It can’t be a good sign for the Grammy Awards that nominees keep talking about not wanting to win them. Last year, Macklemore received the Best Rap album prize and then texted Kendrick Lamar to say, "you got robbed." This year, the British singer Sam Smith told Rolling Stone that he’ll give Beyoncé the Best Album trophy in the event that the Recording Academy first hands it to him on Sunday night. "She deserves it way more than I do," he said. "I'd be embarrassed if I got it over her."
The world may soon find out whether Smith was being serious. Beyoncé's self-titled record is ahead in the betting odds, but a lot of pundits are calling the Best Album award for Smith’s In the Lonely Hour. That's because although Beyoncé shook up the music industry and served up a trove of innovative yet catchy songs and videos, "Smith hits a time-honored Grammy’s soft-spot," writes The New York Daily News' Jim Farber. "He’s a new star with great ballads and universal (non-threatening) appeal." He also has another thing going for him: He's white.
Smith made history this year by becoming only the 10th artist ever to be nominated in all four “general field” Grammy categories: Best Album, Best Song, Best Record, and Best New Artist. Start looking at the winners in those categories in the past decade, and a certain paleness becomes unmissable:
- A non-white artist hasn’t won Best Album since jazz legend Herbie Hancock took the award in 2008 for a record of Joni Mitchell covers; one who could conceivably be called “contemporary” or “relevant” hasn’t won since OutKast in 2004 (2005 went to a posthumous Ray Charles release).
- Aside from Pharrell Williams and Nile Rogers' featured work on Daft Punk's "Get Lucky," the Record of the Year winners have all been white since 2005, when Ray Charles won the award with Norah Jones. A rap song has never taken the trophy in that category.
- Song of the Year went to Beyoncé's "Single Ladies (Put a Ring on It)" in 2010; other than that, the winners were all white after Luther Vandross in 2004.
- The two Best New Artist winners of color in the past 10 years were Esperanza Spalding in 2011 and John Legend in 2006.
This is all, remember, recent history: an era of multiple acclaimed and commercially successful releases from Kanye West, Drake, Rihanna, Lil Wayne, Nicki Minaj, TV on the Radio, Bruno Mars, Kendrick Lamar, and other artists whose Grammy wins have almost all been in genre-specific categories like rap, pop, and urban contemporary. (Even there, whites seem to have a leg-up, as shown by Macklemore's Best Rap Album victory last year and the fact that Iggy Azalea is favored to pick up same prize this year). Many of those musicians have at least competed in the general categories in the past, but this year Song of the Year, Record of the Year, and Best New Artist are all-white contests.
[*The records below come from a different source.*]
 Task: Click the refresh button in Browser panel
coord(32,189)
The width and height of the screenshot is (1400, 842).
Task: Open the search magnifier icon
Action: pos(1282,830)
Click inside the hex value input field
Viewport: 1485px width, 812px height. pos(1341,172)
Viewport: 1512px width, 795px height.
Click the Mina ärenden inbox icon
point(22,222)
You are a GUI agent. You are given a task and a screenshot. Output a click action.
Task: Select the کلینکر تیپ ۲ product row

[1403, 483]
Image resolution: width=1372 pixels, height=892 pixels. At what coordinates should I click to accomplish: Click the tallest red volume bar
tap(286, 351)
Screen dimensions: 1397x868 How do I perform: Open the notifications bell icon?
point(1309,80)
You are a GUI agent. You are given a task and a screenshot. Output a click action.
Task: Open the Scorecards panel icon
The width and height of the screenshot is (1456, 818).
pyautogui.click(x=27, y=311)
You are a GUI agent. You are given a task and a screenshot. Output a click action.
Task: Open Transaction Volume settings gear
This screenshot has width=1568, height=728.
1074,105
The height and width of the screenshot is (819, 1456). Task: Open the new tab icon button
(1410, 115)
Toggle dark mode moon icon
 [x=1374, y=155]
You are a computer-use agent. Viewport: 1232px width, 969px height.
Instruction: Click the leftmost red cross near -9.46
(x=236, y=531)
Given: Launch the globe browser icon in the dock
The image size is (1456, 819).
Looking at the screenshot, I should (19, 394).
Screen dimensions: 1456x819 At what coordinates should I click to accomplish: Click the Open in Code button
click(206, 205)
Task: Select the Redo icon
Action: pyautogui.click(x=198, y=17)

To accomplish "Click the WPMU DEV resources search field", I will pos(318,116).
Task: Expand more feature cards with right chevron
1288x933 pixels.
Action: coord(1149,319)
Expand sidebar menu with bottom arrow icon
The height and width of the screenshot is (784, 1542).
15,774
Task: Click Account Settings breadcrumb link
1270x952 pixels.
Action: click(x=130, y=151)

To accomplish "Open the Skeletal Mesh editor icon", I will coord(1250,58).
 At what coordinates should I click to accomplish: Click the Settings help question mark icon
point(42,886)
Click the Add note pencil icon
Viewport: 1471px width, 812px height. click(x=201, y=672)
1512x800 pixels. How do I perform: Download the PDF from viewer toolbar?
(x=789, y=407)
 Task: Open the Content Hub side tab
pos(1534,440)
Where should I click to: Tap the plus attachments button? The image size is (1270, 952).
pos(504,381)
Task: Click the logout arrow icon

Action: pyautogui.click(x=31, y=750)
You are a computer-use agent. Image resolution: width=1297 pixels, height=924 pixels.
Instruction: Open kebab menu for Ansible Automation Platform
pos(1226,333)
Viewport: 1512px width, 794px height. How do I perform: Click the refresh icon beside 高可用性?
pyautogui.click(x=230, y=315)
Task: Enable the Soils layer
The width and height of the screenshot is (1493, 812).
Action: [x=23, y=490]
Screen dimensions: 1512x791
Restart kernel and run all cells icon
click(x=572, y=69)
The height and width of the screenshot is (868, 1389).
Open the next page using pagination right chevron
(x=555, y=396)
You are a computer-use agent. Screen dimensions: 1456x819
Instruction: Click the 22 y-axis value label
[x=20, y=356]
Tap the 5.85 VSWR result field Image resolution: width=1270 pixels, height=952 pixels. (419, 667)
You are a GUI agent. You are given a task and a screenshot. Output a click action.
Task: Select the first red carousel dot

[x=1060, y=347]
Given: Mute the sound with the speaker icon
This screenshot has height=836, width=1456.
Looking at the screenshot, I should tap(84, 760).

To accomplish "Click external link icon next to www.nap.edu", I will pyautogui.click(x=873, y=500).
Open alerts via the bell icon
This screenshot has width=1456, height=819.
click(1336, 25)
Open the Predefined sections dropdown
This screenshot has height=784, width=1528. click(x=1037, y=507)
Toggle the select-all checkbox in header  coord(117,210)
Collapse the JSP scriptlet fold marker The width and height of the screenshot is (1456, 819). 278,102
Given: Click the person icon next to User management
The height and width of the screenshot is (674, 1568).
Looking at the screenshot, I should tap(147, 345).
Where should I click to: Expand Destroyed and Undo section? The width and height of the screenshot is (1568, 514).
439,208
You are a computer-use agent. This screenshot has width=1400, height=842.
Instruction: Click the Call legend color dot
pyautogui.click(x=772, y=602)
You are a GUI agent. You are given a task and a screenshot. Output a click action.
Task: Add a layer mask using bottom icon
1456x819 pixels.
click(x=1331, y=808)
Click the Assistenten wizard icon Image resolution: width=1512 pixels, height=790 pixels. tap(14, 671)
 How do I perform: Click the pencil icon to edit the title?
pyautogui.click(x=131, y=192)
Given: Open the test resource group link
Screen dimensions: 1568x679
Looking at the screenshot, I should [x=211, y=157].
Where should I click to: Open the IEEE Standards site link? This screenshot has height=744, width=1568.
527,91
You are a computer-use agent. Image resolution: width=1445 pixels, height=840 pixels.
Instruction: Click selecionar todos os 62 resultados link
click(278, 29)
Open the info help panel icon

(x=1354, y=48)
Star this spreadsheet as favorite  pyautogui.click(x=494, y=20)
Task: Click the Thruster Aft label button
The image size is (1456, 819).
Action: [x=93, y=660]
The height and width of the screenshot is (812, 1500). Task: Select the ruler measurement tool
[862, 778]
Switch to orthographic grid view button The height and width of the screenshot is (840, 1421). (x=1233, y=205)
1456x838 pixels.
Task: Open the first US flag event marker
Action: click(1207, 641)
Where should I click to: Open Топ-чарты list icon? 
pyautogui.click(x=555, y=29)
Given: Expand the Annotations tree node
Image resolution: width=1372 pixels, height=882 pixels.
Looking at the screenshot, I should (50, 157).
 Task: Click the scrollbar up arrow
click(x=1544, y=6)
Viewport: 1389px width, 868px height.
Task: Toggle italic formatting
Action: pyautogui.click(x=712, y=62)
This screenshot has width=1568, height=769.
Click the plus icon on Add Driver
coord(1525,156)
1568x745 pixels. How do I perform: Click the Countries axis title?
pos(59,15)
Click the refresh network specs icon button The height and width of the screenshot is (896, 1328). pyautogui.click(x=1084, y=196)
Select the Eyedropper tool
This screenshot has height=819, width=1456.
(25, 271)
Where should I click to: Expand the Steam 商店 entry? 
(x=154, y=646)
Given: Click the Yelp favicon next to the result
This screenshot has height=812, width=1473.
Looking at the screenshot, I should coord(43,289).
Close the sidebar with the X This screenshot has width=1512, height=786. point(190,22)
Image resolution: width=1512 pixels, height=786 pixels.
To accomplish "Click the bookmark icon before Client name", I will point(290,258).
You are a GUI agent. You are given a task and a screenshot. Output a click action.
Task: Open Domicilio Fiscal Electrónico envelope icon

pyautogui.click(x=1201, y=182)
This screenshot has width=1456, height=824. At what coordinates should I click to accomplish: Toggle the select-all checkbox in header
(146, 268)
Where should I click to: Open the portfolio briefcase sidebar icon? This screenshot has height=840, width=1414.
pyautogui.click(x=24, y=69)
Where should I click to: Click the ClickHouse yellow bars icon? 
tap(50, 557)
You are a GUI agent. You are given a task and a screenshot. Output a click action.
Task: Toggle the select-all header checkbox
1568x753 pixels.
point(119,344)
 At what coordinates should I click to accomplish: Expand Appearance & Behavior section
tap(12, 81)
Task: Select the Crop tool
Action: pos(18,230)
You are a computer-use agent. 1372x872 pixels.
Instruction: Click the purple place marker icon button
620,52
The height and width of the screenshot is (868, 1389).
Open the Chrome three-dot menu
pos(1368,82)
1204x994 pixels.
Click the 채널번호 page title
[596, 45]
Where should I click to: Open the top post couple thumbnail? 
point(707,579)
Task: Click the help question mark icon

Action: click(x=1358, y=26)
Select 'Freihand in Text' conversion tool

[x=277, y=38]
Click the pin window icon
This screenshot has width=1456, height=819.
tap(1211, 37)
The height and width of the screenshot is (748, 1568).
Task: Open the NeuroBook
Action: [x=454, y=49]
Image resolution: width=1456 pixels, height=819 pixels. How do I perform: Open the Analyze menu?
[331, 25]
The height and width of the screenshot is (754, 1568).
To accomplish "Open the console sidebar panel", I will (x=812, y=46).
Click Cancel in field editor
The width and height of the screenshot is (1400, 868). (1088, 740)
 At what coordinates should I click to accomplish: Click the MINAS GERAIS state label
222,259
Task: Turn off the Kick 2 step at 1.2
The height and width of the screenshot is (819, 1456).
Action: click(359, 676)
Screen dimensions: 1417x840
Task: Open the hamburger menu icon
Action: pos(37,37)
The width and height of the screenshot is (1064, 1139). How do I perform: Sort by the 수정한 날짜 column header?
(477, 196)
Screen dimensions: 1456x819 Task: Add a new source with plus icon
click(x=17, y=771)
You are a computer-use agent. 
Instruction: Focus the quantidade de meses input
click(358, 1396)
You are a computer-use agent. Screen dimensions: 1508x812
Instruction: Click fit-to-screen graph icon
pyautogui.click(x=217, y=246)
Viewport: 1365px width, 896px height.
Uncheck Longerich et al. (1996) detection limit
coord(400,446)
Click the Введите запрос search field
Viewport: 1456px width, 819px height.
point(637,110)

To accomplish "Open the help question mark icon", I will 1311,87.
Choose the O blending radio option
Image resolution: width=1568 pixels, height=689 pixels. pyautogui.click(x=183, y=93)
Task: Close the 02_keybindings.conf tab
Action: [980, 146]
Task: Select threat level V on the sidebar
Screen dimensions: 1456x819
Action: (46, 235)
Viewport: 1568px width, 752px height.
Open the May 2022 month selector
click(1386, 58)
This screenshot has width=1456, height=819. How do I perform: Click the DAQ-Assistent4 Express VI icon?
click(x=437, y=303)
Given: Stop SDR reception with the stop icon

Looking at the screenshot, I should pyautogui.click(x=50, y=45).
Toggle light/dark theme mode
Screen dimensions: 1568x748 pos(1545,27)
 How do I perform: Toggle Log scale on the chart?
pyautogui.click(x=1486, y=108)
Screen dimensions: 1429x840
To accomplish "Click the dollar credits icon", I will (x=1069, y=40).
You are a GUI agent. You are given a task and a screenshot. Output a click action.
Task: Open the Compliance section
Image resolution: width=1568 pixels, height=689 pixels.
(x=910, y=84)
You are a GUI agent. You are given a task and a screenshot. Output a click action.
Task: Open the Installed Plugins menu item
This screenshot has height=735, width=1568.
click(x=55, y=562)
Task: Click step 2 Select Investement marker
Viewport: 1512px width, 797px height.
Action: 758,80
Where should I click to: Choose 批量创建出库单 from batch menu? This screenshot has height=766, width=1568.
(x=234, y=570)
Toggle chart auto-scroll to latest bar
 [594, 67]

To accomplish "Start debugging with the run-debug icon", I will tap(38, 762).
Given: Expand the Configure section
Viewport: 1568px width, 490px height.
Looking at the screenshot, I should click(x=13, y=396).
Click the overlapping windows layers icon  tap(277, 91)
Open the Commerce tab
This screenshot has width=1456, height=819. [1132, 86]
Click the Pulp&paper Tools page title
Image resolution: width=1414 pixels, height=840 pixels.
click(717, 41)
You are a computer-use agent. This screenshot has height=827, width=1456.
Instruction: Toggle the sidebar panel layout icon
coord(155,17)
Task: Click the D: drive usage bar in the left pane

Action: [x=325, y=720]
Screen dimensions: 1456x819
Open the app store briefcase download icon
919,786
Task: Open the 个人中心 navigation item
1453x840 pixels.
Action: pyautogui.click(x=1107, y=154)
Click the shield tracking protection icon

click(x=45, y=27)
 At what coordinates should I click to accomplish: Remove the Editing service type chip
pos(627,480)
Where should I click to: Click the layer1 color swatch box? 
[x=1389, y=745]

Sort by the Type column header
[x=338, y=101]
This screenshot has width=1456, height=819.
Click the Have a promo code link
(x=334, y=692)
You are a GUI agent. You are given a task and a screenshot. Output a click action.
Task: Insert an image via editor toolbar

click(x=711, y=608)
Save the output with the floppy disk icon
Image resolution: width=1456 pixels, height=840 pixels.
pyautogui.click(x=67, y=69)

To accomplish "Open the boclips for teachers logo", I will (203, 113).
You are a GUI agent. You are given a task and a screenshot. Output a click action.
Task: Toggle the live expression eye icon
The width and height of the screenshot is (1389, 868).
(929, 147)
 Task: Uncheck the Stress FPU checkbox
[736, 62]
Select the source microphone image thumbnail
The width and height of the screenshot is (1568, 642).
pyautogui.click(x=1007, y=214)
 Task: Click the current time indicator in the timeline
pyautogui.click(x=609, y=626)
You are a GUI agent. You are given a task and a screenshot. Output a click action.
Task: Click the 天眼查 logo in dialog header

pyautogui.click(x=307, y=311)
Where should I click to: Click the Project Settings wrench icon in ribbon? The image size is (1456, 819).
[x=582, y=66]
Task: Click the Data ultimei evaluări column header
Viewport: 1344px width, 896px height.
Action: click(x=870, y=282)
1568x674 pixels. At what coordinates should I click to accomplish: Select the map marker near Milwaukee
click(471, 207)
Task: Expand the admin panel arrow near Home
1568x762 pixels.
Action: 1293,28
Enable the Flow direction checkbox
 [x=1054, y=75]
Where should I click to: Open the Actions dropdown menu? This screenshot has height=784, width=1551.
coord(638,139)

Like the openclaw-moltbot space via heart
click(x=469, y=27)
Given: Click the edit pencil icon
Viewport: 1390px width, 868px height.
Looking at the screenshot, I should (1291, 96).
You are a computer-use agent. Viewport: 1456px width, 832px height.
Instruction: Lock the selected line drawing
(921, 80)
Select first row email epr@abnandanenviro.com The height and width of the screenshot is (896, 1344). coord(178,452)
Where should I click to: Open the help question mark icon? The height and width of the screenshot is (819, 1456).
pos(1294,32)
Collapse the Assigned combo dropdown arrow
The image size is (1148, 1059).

What gives? One explanation may lie in Farber's analysis of Smith, with 'universal (non-threatening) appeal' serving as a handy, if unintended, euphemism. The young, ballad-slinging singer/songwriters to break out in recent years have largely been white—hence winners like Taylor Swift, Adele, Mumford & Sons, and Arcade Fire. By almost exclusively elevating those types of artists, the Grammys end up elevating one type of person, strengthening old ideas about what kinds of art and artists are worthy of broad cultural respect. They also shut out some of the most vibrant, boundary-pushing work happening today.
Of course, most people don't put a lot of stock in the Grammys' choices; as Jack Hamilton wrote for The Atlantic in 2012, "the history of the Album of the Year reads in large part like a Homeric catalog of albums you hide when your friends come over." But it's one thing for an awards body to consistently prove itself a dubious judge of which works will live on as classics and which will be forgotten, and it’s another for it to screw up while consistently dissing people of color. The Oscars gets accused of reflecting and arguably worsening the movie industry's pervasive whiteness, but the Grammys look at popular music's vast and historical diversity and then use it to mint runners-up for its marquee awards.
The irony is that the Grammys ceremony purports to be for all of music, to imagine disparate artists as part of one big project. This is the idea behind "Grammy Moments," the genre-mashup performances that are sometimes train wrecks and sometimes transcendent but always kind of gutsy. (Chuck D, Travis Barker, Tom Morello, and LL Cool J paying tribute to Adam Yauch? Okay!) It's also why the telecast is so much more fun to watch than most awards shows, featuring as it does stoner rappers announcing country winners. Last year, highlights included Kendrick Lamar and Imagine Dragons somehow pulling off a collaboration; this year, there'll be the live debut of "FourFiveSeconds," Rihanna's new song featuring Paul McCartney and Kanye West.
Moments like those represent the Grammy’s utopian vision—all music created equal—in action. Why that vision is so thoroughly contradicted by the awards themselves might be due to either the polling process, the composition of the voting body, or to broader cultural attitudes. In any case, it'd be nice if, this time, there was no need for anyone to feel guilty about winning.